Aujourd’hui, c’est avec plaisir que Zone Critique vous invite aux Doms pour la dernière d’« Angles Morts » – ce soir, à 2OH.« Parcours flamboyants » : ce sont les mots employés pour désigner la programmation du Théâtre pour le Festival Off 2023. On y parle de sororité, d’amour(s), de colères. Et sur les murs, le public peut voir les magnifiques illustrations de Marie Combet : « nous disons vivre différemment, nous disons faire famille autrement, nous disons s’aimer radicalement ». Très belle découverte, « Angles morts » explore au rythme du slam et des beats électro nos zones grises et nos rages. Retour sur cette création coup de cœur, de Joëlle Sambi.

Boxer les privilèges

« On leur fera pas l’honneur de nos silences (…) Je suis la force qui encaisse, qui refuse de tomber ».

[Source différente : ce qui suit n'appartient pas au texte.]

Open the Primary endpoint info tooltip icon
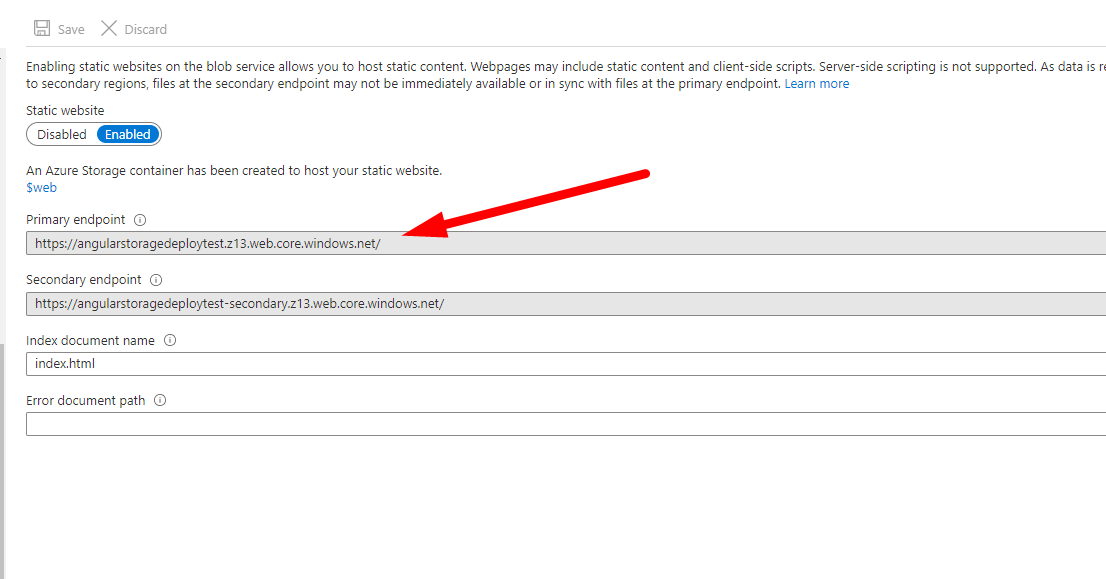 coord(140,220)
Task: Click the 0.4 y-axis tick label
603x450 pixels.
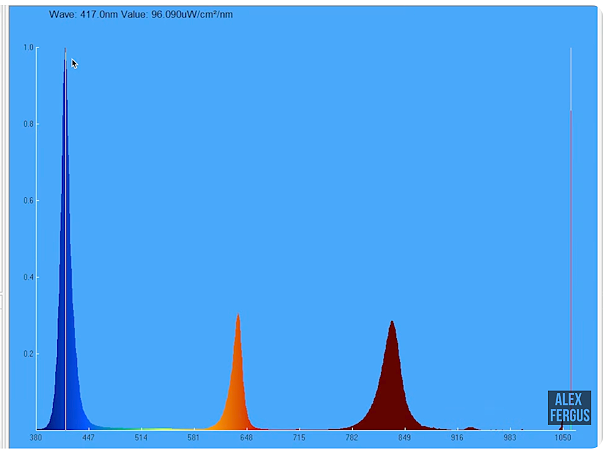Action: pyautogui.click(x=28, y=278)
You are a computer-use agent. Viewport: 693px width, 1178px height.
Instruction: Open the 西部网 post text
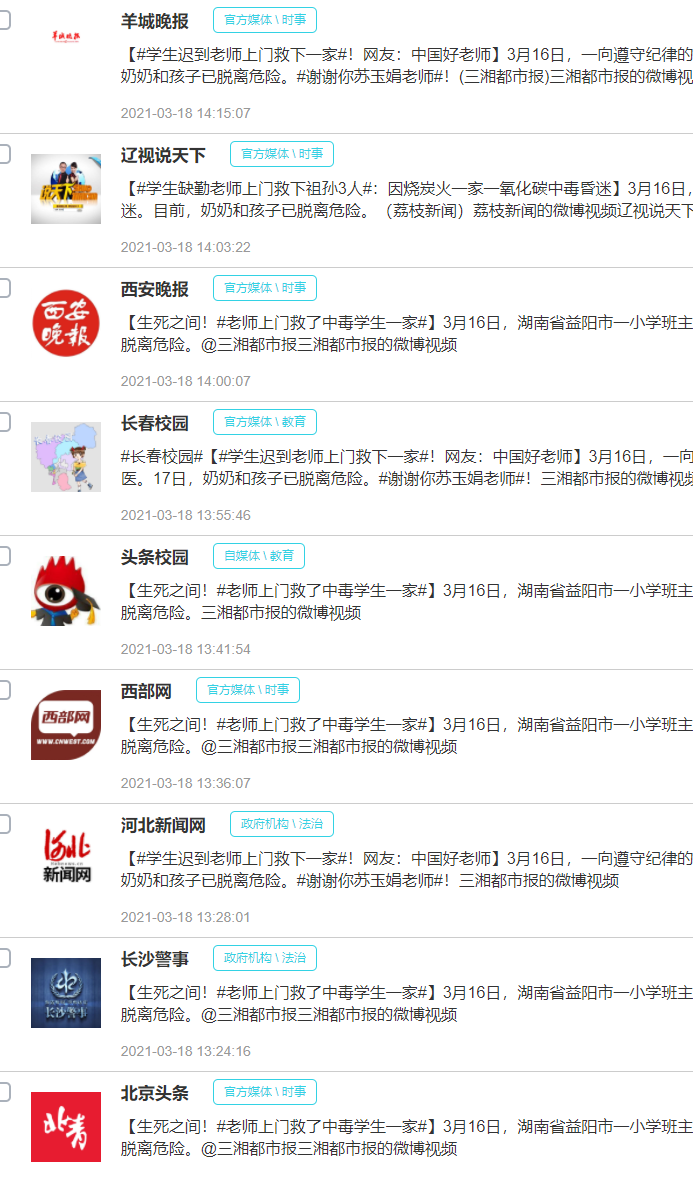[407, 735]
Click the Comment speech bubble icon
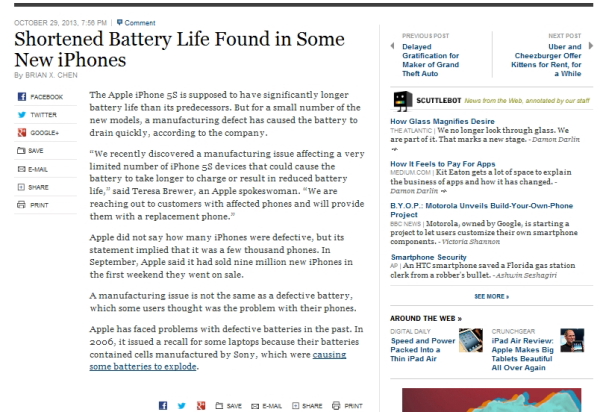Screen dimensions: 600x412 coord(119,21)
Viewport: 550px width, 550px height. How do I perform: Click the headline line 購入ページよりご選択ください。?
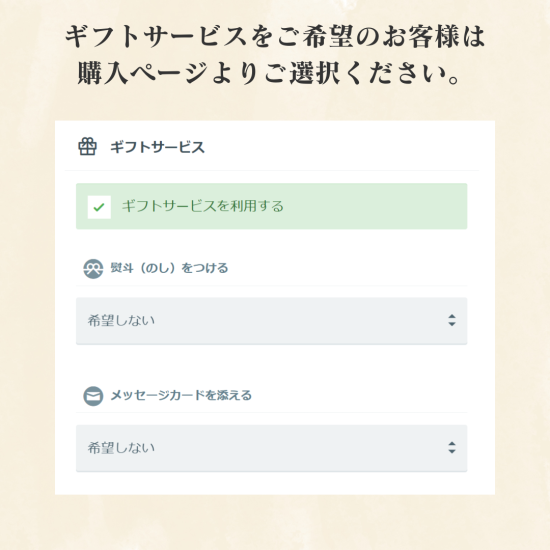click(269, 73)
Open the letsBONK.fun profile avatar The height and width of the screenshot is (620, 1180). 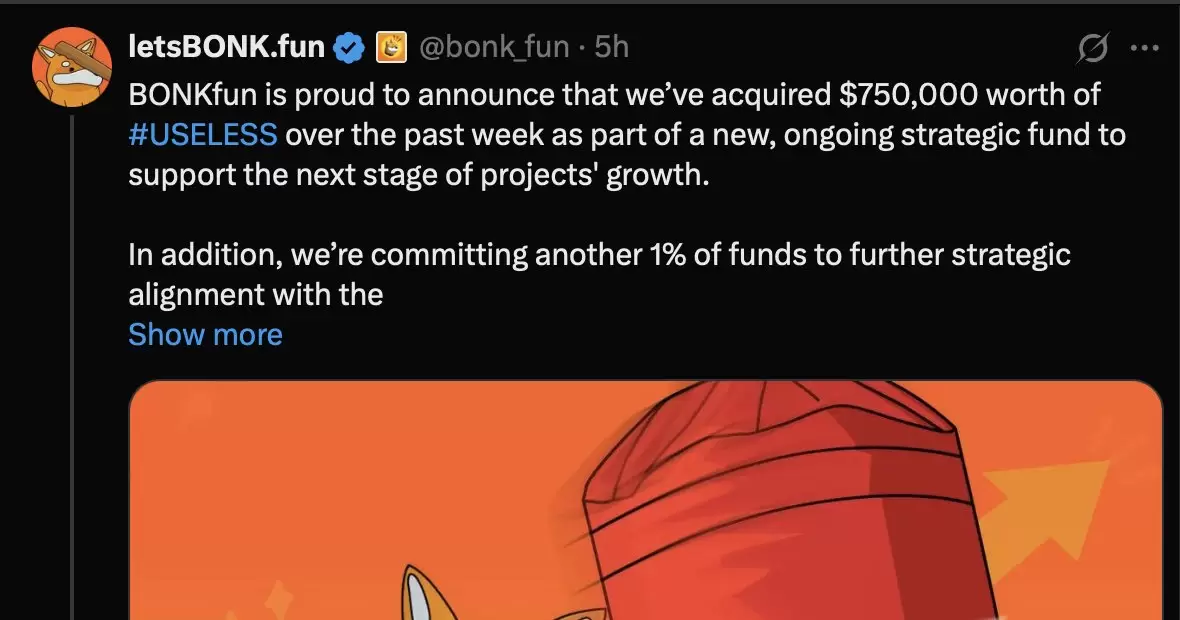pyautogui.click(x=71, y=67)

« J’écris nos enfances absentes, saccagées par l’amour qui capitule. Conformées par l’espoir qui tient ses chevaux libres. J’écris un monde qui cesse de ramper dans les tranchées (…) j’écris tu sais… j’écris parce que c’est ce qu’il y a de plus utile à faire ». Angles morts est la première pièce créée comme metteuse en scène de Joëlle Sambi, en 2022. Militante lesbienne afroféministe, autrice, poétesse et réalisatrice, elle est aussi artiste associée du Théâtre National Wallonie-Bruxelles. Angles Morts, c’est aussi du slam, de la musique électro et du krump. Et sur la scène, rien de plus que des platines, un sac de frappe et un micro : « On leur fera pas l’honneur de nos silences (…) Je suis la force qui encaisse, qui refuse de tomber ». Joëlle Sambi prend la parole et navigue au creux d’un long poème  – magnifique  – dans les marges.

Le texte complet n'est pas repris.